**Passage for review**
»»

Since returning to the air last month, Emirates has implemented a dizzying array of measures designed to reassure the traveling public that it’s unlikely to contract Covid-19 on its planes. Its website features a flow sheet detailing infection-prevention measures at nearly every step, including free “hygiene kits” for every passenger, single-use menus on board, lavatory cleaning every 45 minutes, and high-efficiency particulate air filters in the cabin air circulators.
Every airline has implemented a roster of safety measures, of course. There’s little hope of attracting passengers without them. But earlier this week, Emirates upped the ante on its competition with a true industry first: coronavirus insurance.
Any Emirates passenger unfortunate enough to contract Covid-19 within 31 days of flying will be entitled to a range of benefits including coverage of medical expenses up to €150,000 ($177,000), quarantine reimbursement up to €100 a day ($118) and, if it comes to it, even a funeral allowance of €1,500 ($1,770).
“We know people are yearning to fly as borders around the world gradually re-open,” the carrier’s group chairman Sheikh Ahmed bin Saeed Al Maktoum said in a statement. “But they are seeking flexibility and assurances should something unforeseen happen during their travel.”
The insurance is automatic, effective immediately, and carries no fees for travelers.
Emirates did not disclose the additional cost that offering such an indemnity represents, but the fact that the airline is committing itself to the indemnity (and at a time when the International Air Transport Association reports that global traffic for 2020 will be down 55%) provides some indication of how urgently Emirates is trying to lure passengers back to its planes.
Which means that the insurance isn’t just an incentive for travelers, but a marketing play as well.
“It’s a very well-conceived idea,” said public relations veteran Matt Rizzetta, founder and CEO of the North 6th Agency (which has no business relationship with Emirates.) “It demonstrates the integrity of the brand to the public, and it shows they have empathy for their customers and understand the current environment.”
While there are certainly carriers in worse shape than Emirates (president Sir Timothy Clark told the BBC last month that his airline is “not as badly off as others”), the coming of Covid-19 has marked an abrupt end to what had been one of the industry’s longest winning streaks.
Emirates marked its 32nd consecutive year of profits when it filed its annual report in May, but its earnings of $456 million already represented a 28% drop from last year’s figure, mostly a result of Dubai International Airport’s 45-day shutdown. Emirates had already cut staff salaries by 25-50% at that time. Last month, it laid off 9,000 workers, with Clark warning that “we will probably have to let go of a few more.”

««

**Information shown**
»»

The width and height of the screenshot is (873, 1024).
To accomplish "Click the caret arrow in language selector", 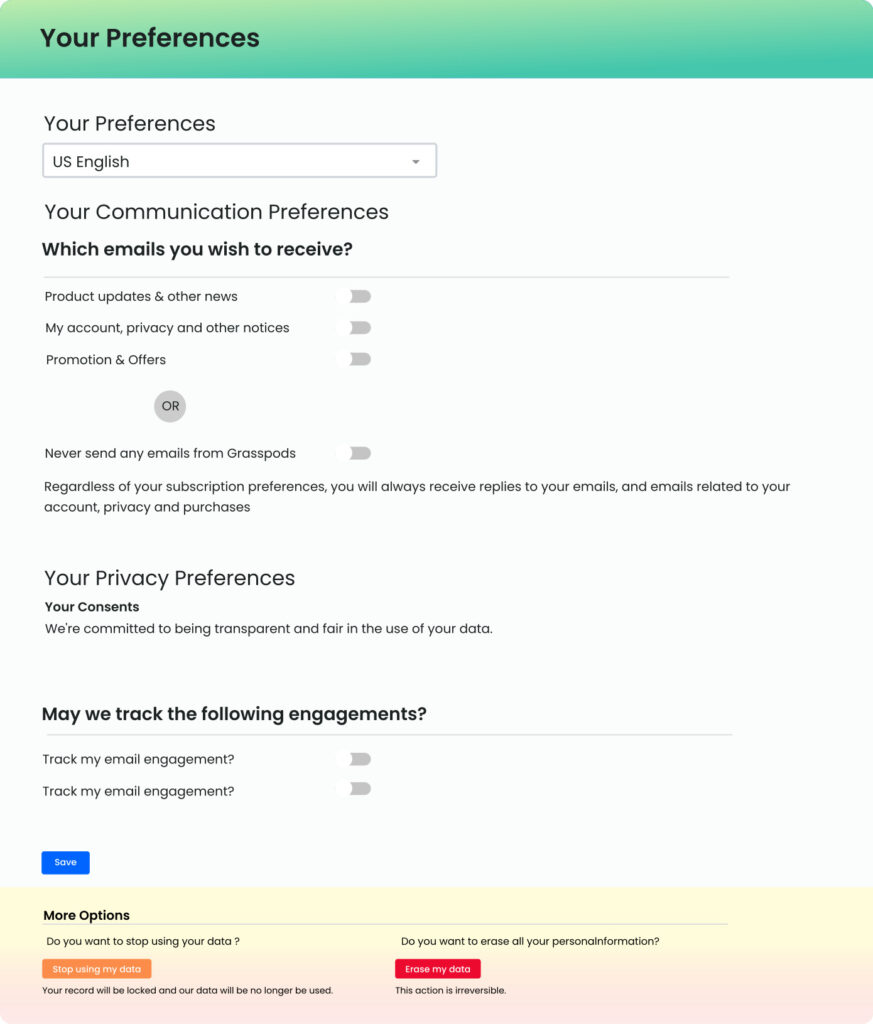I will pos(416,162).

««

**List of tasks**
**A)** Name every person mentioned in the article on Emirates' coronavirus insurance.
**B)** Carry on the article on Emirates' coronavirus insurance, picking up after its final paragraph.
The lines play no part in this work.

**Answers given**
**A)**
Sheikh Ahmed bin Saeed Al Maktoum
Matt Rizzetta
Sir Timothy Clark

**B)**
Emirates’ Covid insurance comes at a time when all air carriers find themselves torn between the competing mandates of paying for safety measures needed to lure flyers back and the revenue-building measures necessary to keep them in business.
These days, every safety protocol an airline adopts is an opportunity to market and differentiate itself. But requiring masks and wiping down arm rests is clearly less expensive than paying six-figure medical bills for every passenger who contracts Covid.
U.S. carriers including Delta and United have historically complained that Emirates enjoys the unfair advantage of government subsidies—a contention that the Dubai-based carrier hotly denies. “Emirates is one of the world’s leading airlines precisely because Emirates does not depend on government subsidies, bail-outs, and bankruptcy laws, but operates as a consumer-focused, profit-driven, commercial enterprise,” the company said in a 2015 rebuttal to these claims.
In any case, Emirates obviously sees its new insurance as a price worth paying in hopes of boosting flyer confidence enough to increase bookings. But Emirates is also taking a bit of a gamble with its reputation by venturing into new and unproven territory.
A number of media outlets have already picked up on the fact that Emirates’ insurance includes a death benefit (“This airline will Cover Funeral Costs” blared the New York Post’s headline on Tuesday), which encourages the kind of mental imagery that an airline normally wouldn’t want associated with its brand.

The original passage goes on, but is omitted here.